Emerging evidence suggests that neurodegeneration is directly linked to dysfunction of cytoskeleton; however, visualizing the organization of cytoskeletal structures in brain tissues remains challenging due to the limitation of resolution of light microscopy. Superresolution imaging overcomes this limitation and resolves subcellular structures below the diffraction barrier of light (20-200 nm), while retaining the advantages of fluorescent microscopy such as simultaneous visualization of multiple proteins and increased signal sensitivity and contrast. However, superresolution imaging approaches have been largely limited to very thin samples such as cultured cells growing as a single monolayer.
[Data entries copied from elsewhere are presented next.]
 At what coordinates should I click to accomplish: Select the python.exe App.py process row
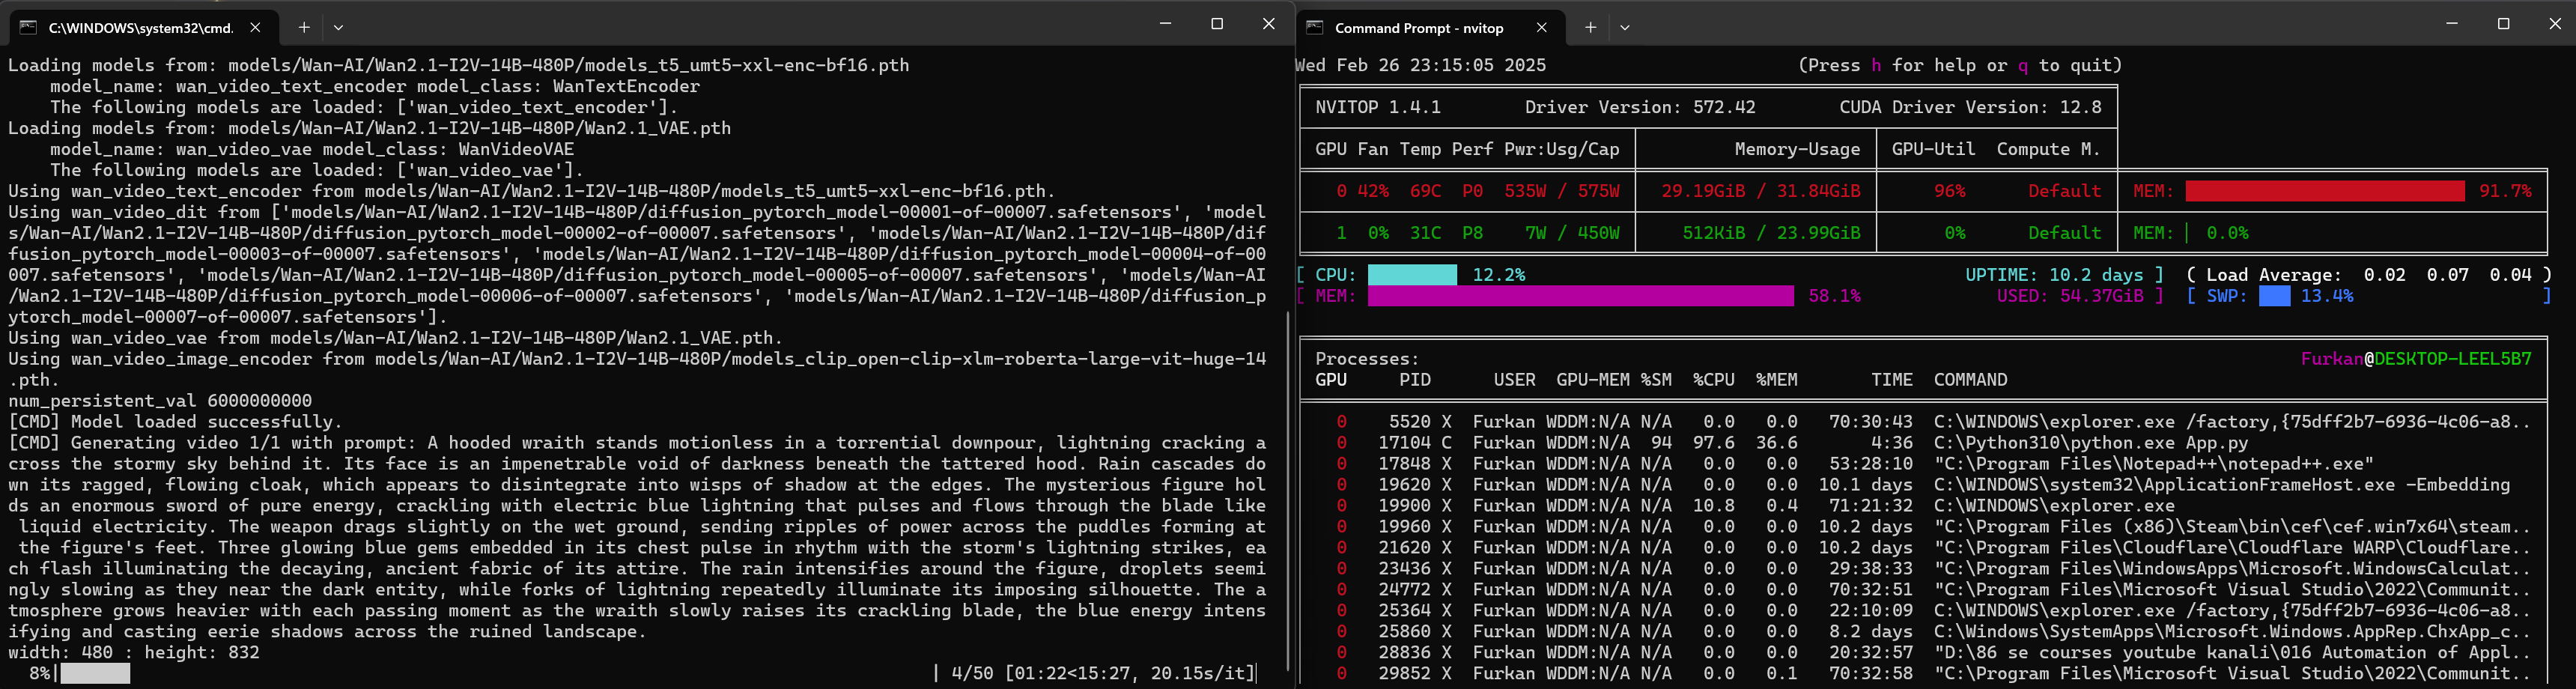(x=2090, y=443)
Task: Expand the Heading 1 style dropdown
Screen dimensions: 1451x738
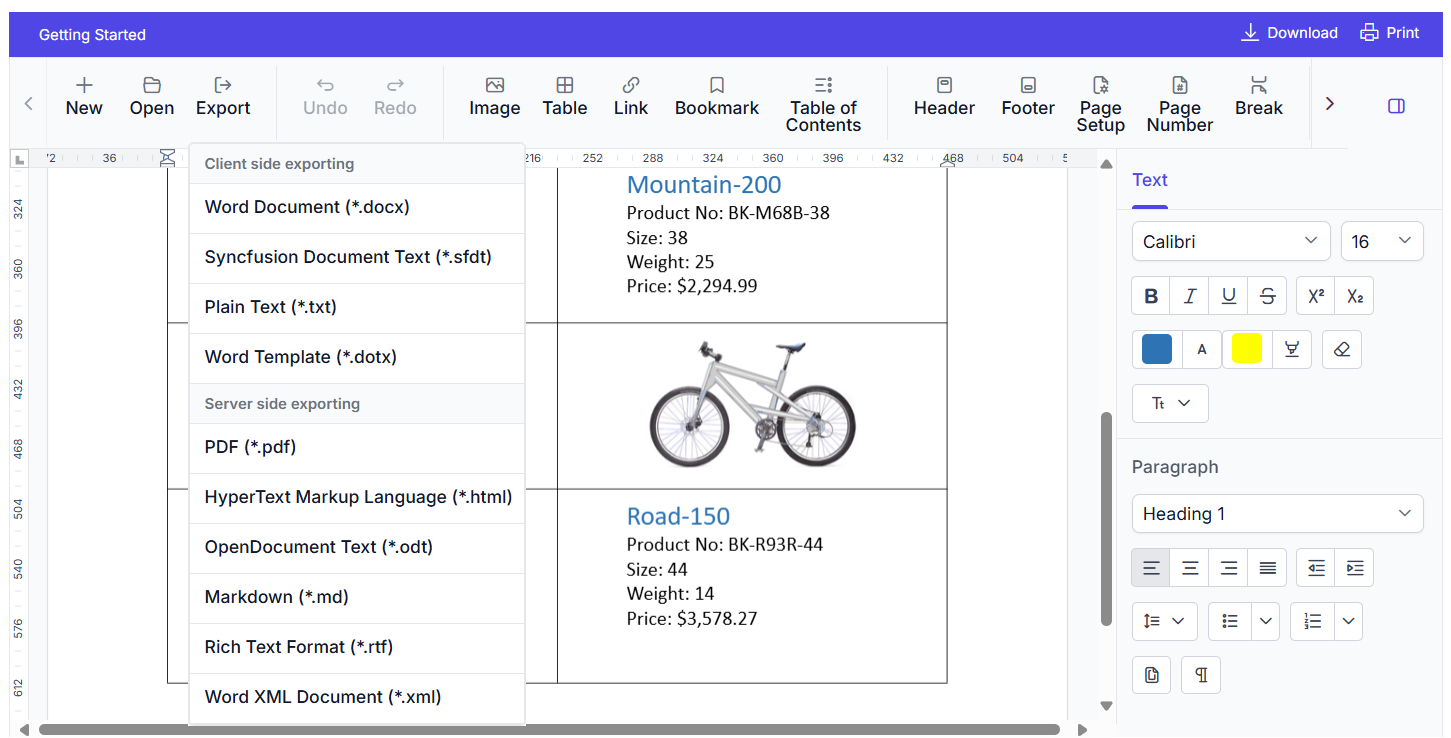Action: coord(1277,514)
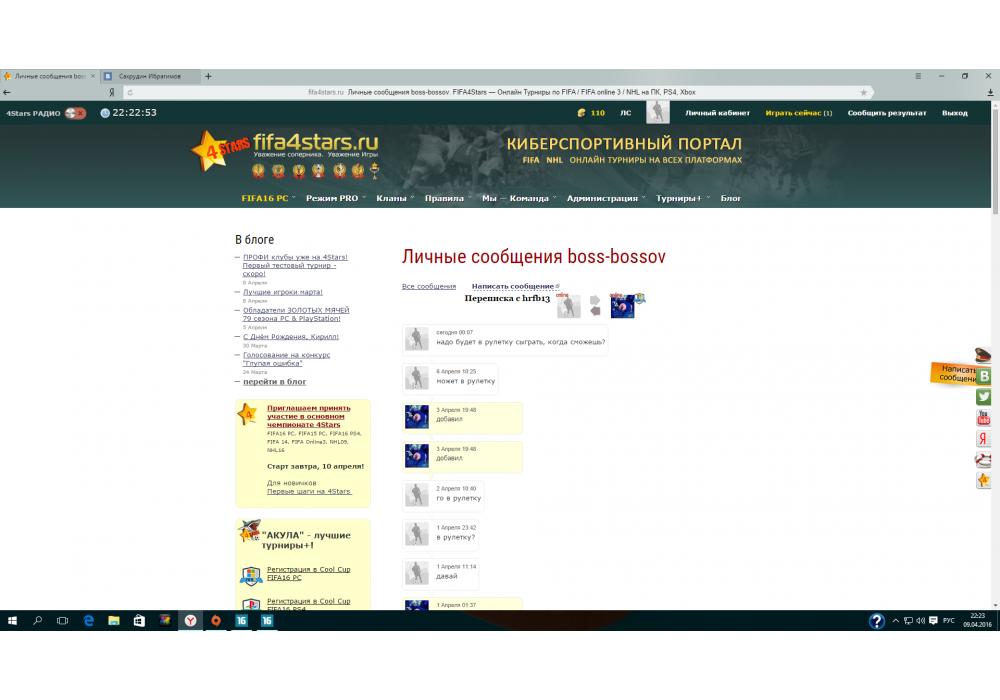Open the Блог menu item

click(x=731, y=198)
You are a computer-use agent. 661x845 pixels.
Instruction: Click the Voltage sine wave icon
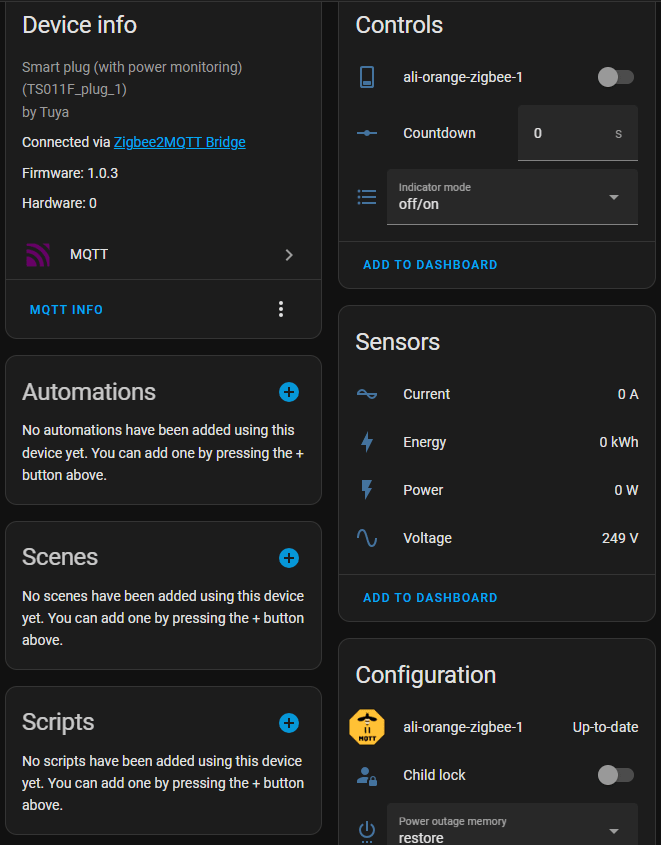pyautogui.click(x=367, y=538)
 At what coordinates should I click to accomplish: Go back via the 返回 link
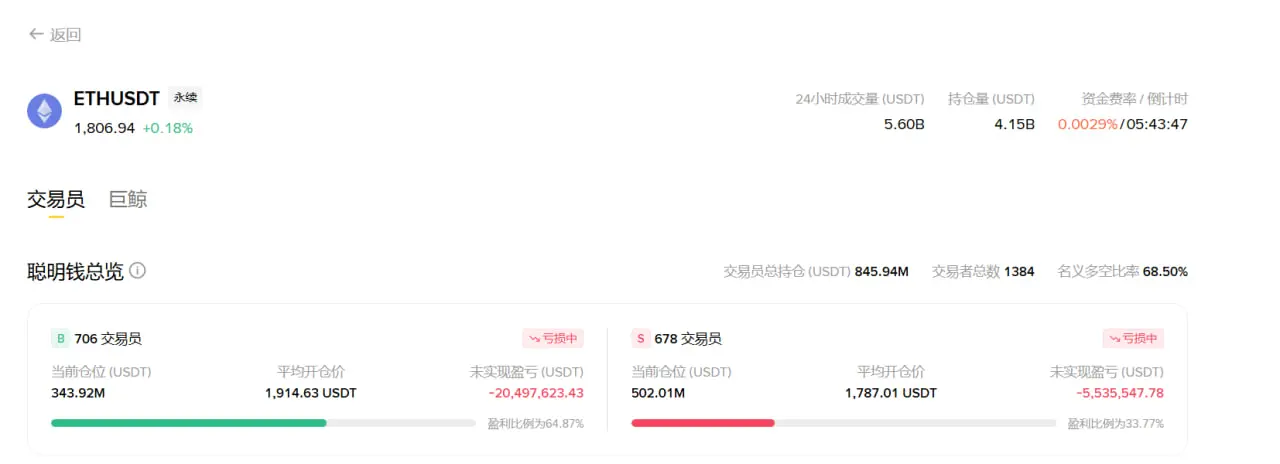click(66, 35)
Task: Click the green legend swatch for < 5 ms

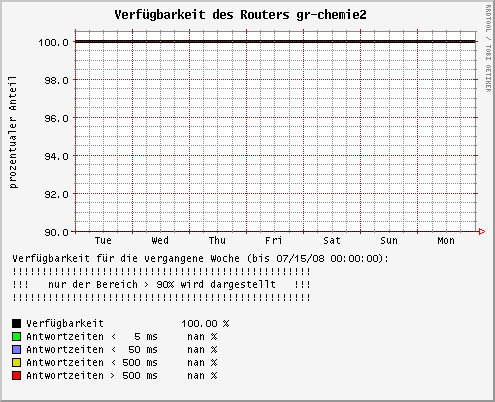Action: pyautogui.click(x=16, y=336)
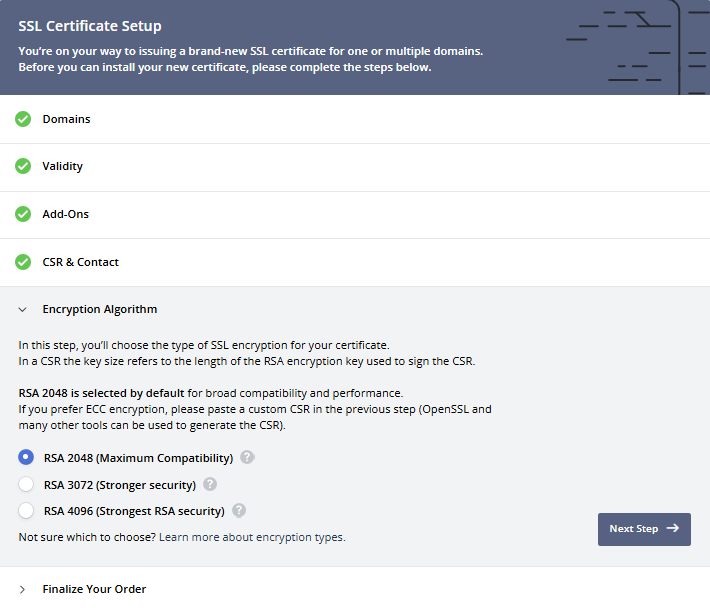Open the Domains step title
This screenshot has height=612, width=710.
point(66,119)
Analysis of thicker tissue sections represents a technical challenge due to high background fluorescence and quality of the tissue preservation methods. Among superresolution microscopy approaches, structured illumination microscopy is one of the most compatible methods for analyzing thicker native tissue samples. We have developed a methodology that allows maximal preservation and quantitative analyses of cytoskeletal networks in tissue sections from a rodent brain. This methodology includes a specialized fixation protocol, tissue preparation, and image acquisition procedures optimized for the characterization of subcellular cytoskeletal structures using superresolution with structured illumination microscopy.